===== GIVEN RECORDS

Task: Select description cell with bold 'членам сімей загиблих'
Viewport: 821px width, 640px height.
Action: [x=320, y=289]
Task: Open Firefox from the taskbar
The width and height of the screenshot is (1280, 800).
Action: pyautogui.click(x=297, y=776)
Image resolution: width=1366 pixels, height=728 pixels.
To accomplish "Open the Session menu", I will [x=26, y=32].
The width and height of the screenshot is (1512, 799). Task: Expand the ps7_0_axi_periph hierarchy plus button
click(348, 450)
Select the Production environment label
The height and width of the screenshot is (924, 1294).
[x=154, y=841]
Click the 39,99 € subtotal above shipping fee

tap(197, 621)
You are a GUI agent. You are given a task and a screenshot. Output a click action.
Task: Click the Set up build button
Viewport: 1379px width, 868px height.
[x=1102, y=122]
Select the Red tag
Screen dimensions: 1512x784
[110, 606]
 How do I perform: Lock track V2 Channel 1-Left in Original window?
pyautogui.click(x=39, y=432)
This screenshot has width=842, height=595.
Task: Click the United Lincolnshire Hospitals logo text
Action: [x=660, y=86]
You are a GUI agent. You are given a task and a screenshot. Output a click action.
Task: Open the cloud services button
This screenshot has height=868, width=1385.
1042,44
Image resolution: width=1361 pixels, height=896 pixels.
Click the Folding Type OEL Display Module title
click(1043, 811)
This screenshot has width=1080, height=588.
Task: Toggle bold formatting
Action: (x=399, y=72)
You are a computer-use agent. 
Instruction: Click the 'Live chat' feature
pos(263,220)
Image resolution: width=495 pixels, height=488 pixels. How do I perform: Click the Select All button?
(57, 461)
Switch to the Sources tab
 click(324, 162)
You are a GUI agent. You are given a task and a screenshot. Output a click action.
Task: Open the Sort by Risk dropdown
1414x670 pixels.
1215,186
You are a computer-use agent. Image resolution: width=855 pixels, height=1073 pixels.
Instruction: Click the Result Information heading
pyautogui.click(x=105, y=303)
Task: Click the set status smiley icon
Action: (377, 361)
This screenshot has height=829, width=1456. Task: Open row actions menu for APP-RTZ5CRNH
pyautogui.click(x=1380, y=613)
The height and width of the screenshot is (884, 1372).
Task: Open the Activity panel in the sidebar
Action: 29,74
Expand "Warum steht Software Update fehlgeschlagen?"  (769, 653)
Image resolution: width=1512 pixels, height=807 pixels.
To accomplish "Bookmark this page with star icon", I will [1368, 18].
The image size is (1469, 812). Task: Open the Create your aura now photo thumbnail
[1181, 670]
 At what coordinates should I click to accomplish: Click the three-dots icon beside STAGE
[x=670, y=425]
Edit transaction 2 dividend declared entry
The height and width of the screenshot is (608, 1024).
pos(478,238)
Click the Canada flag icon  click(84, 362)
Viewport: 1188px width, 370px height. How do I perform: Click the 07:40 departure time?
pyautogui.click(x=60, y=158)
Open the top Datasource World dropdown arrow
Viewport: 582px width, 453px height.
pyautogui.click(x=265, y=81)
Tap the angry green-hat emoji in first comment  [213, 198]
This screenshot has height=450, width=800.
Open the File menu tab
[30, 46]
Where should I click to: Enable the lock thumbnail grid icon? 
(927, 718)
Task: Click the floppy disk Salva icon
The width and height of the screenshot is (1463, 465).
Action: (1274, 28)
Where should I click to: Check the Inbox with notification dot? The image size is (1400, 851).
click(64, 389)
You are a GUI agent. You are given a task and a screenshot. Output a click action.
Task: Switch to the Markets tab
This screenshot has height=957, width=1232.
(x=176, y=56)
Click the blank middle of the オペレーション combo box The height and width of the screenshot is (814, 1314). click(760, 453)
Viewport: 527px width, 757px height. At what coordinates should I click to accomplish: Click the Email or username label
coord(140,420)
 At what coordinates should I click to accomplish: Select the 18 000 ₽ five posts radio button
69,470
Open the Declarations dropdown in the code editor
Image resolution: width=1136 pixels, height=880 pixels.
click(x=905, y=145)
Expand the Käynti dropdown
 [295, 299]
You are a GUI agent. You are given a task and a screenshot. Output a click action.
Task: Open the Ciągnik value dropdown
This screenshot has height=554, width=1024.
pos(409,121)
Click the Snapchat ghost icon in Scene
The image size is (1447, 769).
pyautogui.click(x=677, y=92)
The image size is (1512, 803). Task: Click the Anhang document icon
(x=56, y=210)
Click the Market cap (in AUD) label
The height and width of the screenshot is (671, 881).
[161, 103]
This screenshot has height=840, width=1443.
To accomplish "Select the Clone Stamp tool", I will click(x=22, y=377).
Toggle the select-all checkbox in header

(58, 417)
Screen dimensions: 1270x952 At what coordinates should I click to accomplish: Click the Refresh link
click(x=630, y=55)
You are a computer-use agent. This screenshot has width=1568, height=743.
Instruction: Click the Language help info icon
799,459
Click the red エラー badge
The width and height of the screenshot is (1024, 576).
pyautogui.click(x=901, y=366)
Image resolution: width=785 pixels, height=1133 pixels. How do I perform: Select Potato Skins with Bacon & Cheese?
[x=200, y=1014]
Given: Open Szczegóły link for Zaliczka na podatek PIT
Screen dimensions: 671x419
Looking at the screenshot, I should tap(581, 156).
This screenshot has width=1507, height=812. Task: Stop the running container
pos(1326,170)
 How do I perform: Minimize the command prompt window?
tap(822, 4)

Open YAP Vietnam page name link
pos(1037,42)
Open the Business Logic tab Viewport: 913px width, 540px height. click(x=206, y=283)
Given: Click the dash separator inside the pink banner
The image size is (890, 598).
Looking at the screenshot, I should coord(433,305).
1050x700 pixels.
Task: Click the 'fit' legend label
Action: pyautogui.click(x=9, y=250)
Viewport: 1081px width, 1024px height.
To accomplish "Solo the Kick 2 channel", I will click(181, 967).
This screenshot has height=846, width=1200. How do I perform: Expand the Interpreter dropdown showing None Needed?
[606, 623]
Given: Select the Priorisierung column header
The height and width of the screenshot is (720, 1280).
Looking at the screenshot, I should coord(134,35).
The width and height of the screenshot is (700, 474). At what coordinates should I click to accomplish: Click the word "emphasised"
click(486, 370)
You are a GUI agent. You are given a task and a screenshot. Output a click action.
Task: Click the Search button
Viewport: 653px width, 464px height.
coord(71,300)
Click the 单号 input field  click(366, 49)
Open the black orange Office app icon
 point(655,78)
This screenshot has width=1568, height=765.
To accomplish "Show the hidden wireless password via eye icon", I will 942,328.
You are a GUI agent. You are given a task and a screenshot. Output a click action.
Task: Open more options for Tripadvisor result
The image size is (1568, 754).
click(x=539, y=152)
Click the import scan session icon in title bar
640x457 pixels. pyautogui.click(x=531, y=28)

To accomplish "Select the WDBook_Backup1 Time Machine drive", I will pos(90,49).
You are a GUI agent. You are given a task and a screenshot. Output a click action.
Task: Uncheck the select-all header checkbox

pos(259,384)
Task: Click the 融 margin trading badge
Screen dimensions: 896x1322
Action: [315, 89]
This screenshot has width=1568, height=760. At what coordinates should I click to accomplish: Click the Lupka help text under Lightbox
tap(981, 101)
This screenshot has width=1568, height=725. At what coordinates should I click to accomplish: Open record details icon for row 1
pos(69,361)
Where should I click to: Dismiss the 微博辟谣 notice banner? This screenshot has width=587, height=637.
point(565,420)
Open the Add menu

==========

SHORT PROBLEM: Go through every row above, change each "GUI agent" to "screen assistant", and give the rows back with nothing else altered.

CORRECT ANSWER:
Task: Select description cell with bold 'членам сімей загиблих'
Viewport: 821px width, 640px height.
Action: [x=320, y=289]
Task: Open Firefox from the taskbar
The width and height of the screenshot is (1280, 800).
Action: pyautogui.click(x=297, y=776)
Image resolution: width=1366 pixels, height=728 pixels.
To accomplish "Open the Session menu", I will [x=26, y=32].
The width and height of the screenshot is (1512, 799). Task: Expand the ps7_0_axi_periph hierarchy plus button
click(348, 450)
Select the Production environment label
The height and width of the screenshot is (924, 1294).
[x=154, y=841]
Click the 39,99 € subtotal above shipping fee

tap(197, 621)
You are a screen assistant. You are given a task and a screenshot. Output a click action.
Task: Click the Set up build button
Viewport: 1379px width, 868px height.
[x=1102, y=122]
Select the Red tag
Screen dimensions: 1512x784
[110, 606]
 How do I perform: Lock track V2 Channel 1-Left in Original window?
pyautogui.click(x=39, y=432)
This screenshot has width=842, height=595.
Task: Click the United Lincolnshire Hospitals logo text
Action: [x=660, y=86]
You are a screen assistant. You are given a task and a screenshot. Output a click action.
Task: Open the cloud services button
This screenshot has height=868, width=1385.
1042,44
Image resolution: width=1361 pixels, height=896 pixels.
Click the Folding Type OEL Display Module title
click(1043, 811)
This screenshot has width=1080, height=588.
Task: Toggle bold formatting
Action: (x=399, y=72)
You are a computer-use agent. 
Instruction: Click the 'Live chat' feature
pos(263,220)
Image resolution: width=495 pixels, height=488 pixels. How do I perform: Click the Select All button?
(57, 461)
Switch to the Sources tab
 click(324, 162)
You are a screen assistant. You are given a task and a screenshot. Output a click action.
Task: Open the Sort by Risk dropdown
1414x670 pixels.
1215,186
You are a computer-use agent. Image resolution: width=855 pixels, height=1073 pixels.
Instruction: Click the Result Information heading
pyautogui.click(x=105, y=303)
Task: Click the set status smiley icon
Action: (377, 361)
This screenshot has height=829, width=1456. Task: Open row actions menu for APP-RTZ5CRNH
pyautogui.click(x=1380, y=613)
The height and width of the screenshot is (884, 1372).
Task: Open the Activity panel in the sidebar
Action: 29,74
Expand "Warum steht Software Update fehlgeschlagen?"  (769, 653)
Image resolution: width=1512 pixels, height=807 pixels.
To accomplish "Bookmark this page with star icon", I will [1368, 18].
The image size is (1469, 812). Task: Open the Create your aura now photo thumbnail
[1181, 670]
 At what coordinates should I click to accomplish: Click the three-dots icon beside STAGE
[x=670, y=425]
Edit transaction 2 dividend declared entry
The height and width of the screenshot is (608, 1024).
pos(478,238)
Click the Canada flag icon  click(84, 362)
Viewport: 1188px width, 370px height. How do I perform: Click the 07:40 departure time?
pyautogui.click(x=60, y=158)
Open the top Datasource World dropdown arrow
Viewport: 582px width, 453px height.
pyautogui.click(x=265, y=81)
Tap the angry green-hat emoji in first comment  [213, 198]
This screenshot has height=450, width=800.
Open the File menu tab
[30, 46]
Where should I click to: Enable the lock thumbnail grid icon? 
(927, 718)
Task: Click the floppy disk Salva icon
The width and height of the screenshot is (1463, 465).
Action: (1274, 28)
Where should I click to: Check the Inbox with notification dot? The image size is (1400, 851).
click(64, 389)
You are a screen assistant. You are given a task and a screenshot. Output a click action.
Task: Switch to the Markets tab
This screenshot has height=957, width=1232.
(x=176, y=56)
Click the blank middle of the オペレーション combo box The height and width of the screenshot is (814, 1314). click(760, 453)
Viewport: 527px width, 757px height. At what coordinates should I click to accomplish: Click the Email or username label
coord(140,420)
 At what coordinates should I click to accomplish: Select the 18 000 ₽ five posts radio button
69,470
Open the Declarations dropdown in the code editor
Image resolution: width=1136 pixels, height=880 pixels.
click(x=905, y=145)
Expand the Käynti dropdown
 [295, 299]
You are a screen assistant. You are given a task and a screenshot. Output a click action.
Task: Open the Ciągnik value dropdown
This screenshot has height=554, width=1024.
pos(409,121)
Click the Snapchat ghost icon in Scene
The image size is (1447, 769).
pyautogui.click(x=677, y=92)
The image size is (1512, 803). Task: Click the Anhang document icon
(x=56, y=210)
Click the Market cap (in AUD) label
The height and width of the screenshot is (671, 881).
[161, 103]
This screenshot has height=840, width=1443.
To accomplish "Select the Clone Stamp tool", I will click(x=22, y=377).
Toggle the select-all checkbox in header

(58, 417)
Screen dimensions: 1270x952 At what coordinates should I click to accomplish: Click the Refresh link
click(x=630, y=55)
You are a computer-use agent. This screenshot has width=1568, height=743.
Instruction: Click the Language help info icon
799,459
Click the red エラー badge
The width and height of the screenshot is (1024, 576).
pyautogui.click(x=901, y=366)
Image resolution: width=785 pixels, height=1133 pixels. How do I perform: Select Potato Skins with Bacon & Cheese?
[x=200, y=1014]
Given: Open Szczegóły link for Zaliczka na podatek PIT
Screen dimensions: 671x419
Looking at the screenshot, I should tap(581, 156).
This screenshot has width=1507, height=812. Task: Stop the running container
pos(1326,170)
 How do I perform: Minimize the command prompt window?
tap(822, 4)

Open YAP Vietnam page name link
pos(1037,42)
Open the Business Logic tab Viewport: 913px width, 540px height. click(x=206, y=283)
Given: Click the dash separator inside the pink banner
The image size is (890, 598).
Looking at the screenshot, I should coord(433,305).
1050x700 pixels.
Task: Click the 'fit' legend label
Action: pyautogui.click(x=9, y=250)
Viewport: 1081px width, 1024px height.
To accomplish "Solo the Kick 2 channel", I will click(181, 967).
This screenshot has height=846, width=1200. How do I perform: Expand the Interpreter dropdown showing None Needed?
[606, 623]
Given: Select the Priorisierung column header
The height and width of the screenshot is (720, 1280).
Looking at the screenshot, I should coord(134,35).
The width and height of the screenshot is (700, 474). At what coordinates should I click to accomplish: Click the word "emphasised"
click(486, 370)
You are a screen assistant. You are given a task and a screenshot. Output a click action.
Task: Click the Search button
Viewport: 653px width, 464px height.
coord(71,300)
Click the 单号 input field  click(366, 49)
Open the black orange Office app icon
 point(655,78)
This screenshot has width=1568, height=765.
To accomplish "Show the hidden wireless password via eye icon", I will 942,328.
You are a screen assistant. You are given a task and a screenshot. Output a click action.
Task: Open more options for Tripadvisor result
The image size is (1568, 754).
click(x=539, y=152)
Click the import scan session icon in title bar
640x457 pixels. pyautogui.click(x=531, y=28)

To accomplish "Select the WDBook_Backup1 Time Machine drive", I will pos(90,49).
You are a screen assistant. You are given a task and a screenshot. Output a click action.
Task: Uncheck the select-all header checkbox

pos(259,384)
Task: Click the 融 margin trading badge
Screen dimensions: 896x1322
Action: [315, 89]
This screenshot has width=1568, height=760. At what coordinates should I click to accomplish: Click the Lupka help text under Lightbox
tap(981, 101)
This screenshot has width=1568, height=725. At what coordinates should I click to accomplish: Open record details icon for row 1
pos(69,361)
Where should I click to: Dismiss the 微博辟谣 notice banner? This screenshot has width=587, height=637.
point(565,420)
Open the Add menu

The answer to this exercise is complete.